I need help with the following:
Prove that every non cyclic group contains at least $2$ non trivial cyclic groups.
Cyclic sub groups groups proof
-2
$\begingroup$
group-theory
cyclic-groups
-
1How is a cyclic group defined? So what do you know about non-cyclic groups? There's no excuse here for not having provided more context, and including things like what I listed in this comment. – 2017-01-31
-
1This question, and the votes to answers of this question, demonstrate just how derailed this site can be. – 2017-01-31
-
1@amWhy I totally agree to what you say. – 2017-01-31
-
0What's your problem with the question? It's a generic proof in group theory, what context do you need, and why do i have to define what a cyclic group is? Do i also need to define what a non trivial sub group is etc? – 2017-01-31
3 Answers
1
we know that $|G|>2$ (and even more but it's all you need), so take any element no neutral x. $\langle x \rangle$ can't be G, so take other element in $G\setminus \langle x \rangle$, y. $\langle x \rangle,\langle y \rangle$ are no-trivial cyclic groups.
6
Hint: If a group is not cyclic, then it has at least two generators.
-
3At least this answer left some work for the OP, who, apparently did nothing on his/her own except to copy and paste the assigned question. Kudos to you! – 2017-01-31
-
0You don't know me, or what i did and didn't do on my own. But go on, if rambling out of nowhere makes you happy. – 2017-01-31
4
Let $G$ be a non-cyclic group, hence non-trivial: one can pick an element $x \neq 1$. Since $G$ is non-cyclic, $\langle x \rangle \subsetneq G$. So there is an element $y \in G-\langle x \rangle$. Then $\langle y \rangle$ is a second cyclic group.
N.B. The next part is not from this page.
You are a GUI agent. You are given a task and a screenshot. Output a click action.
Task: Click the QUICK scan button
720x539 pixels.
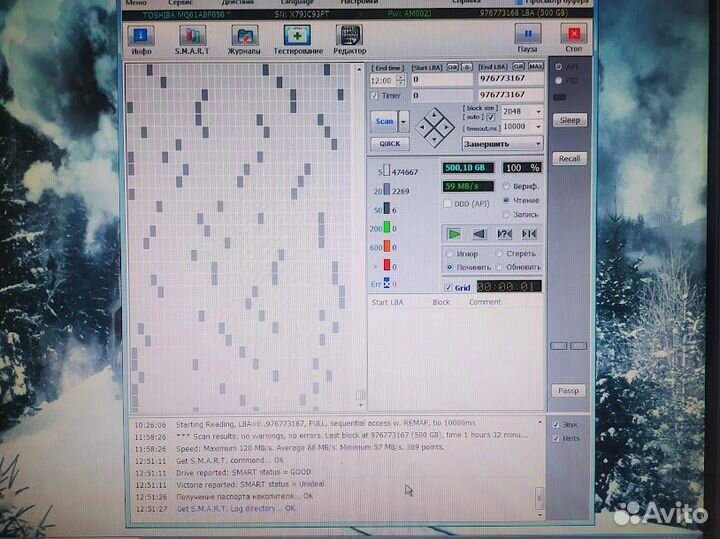tap(388, 144)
Note (Feb 1st 2017): you can even stretch the statement as follows: a non-cyclic group has at least three non-trivial cyclic subgroups. And it can be exactly three as $C_2 \times C_2$ shows. How to prove this? See the proof above and consider the subgroup $\langle xy \rangle$. This subgroup clearly differs from $\langle x \rangle$ and $\langle y \rangle$, since $y$ is not a power of $x$ and $x$ is not a power of $y$.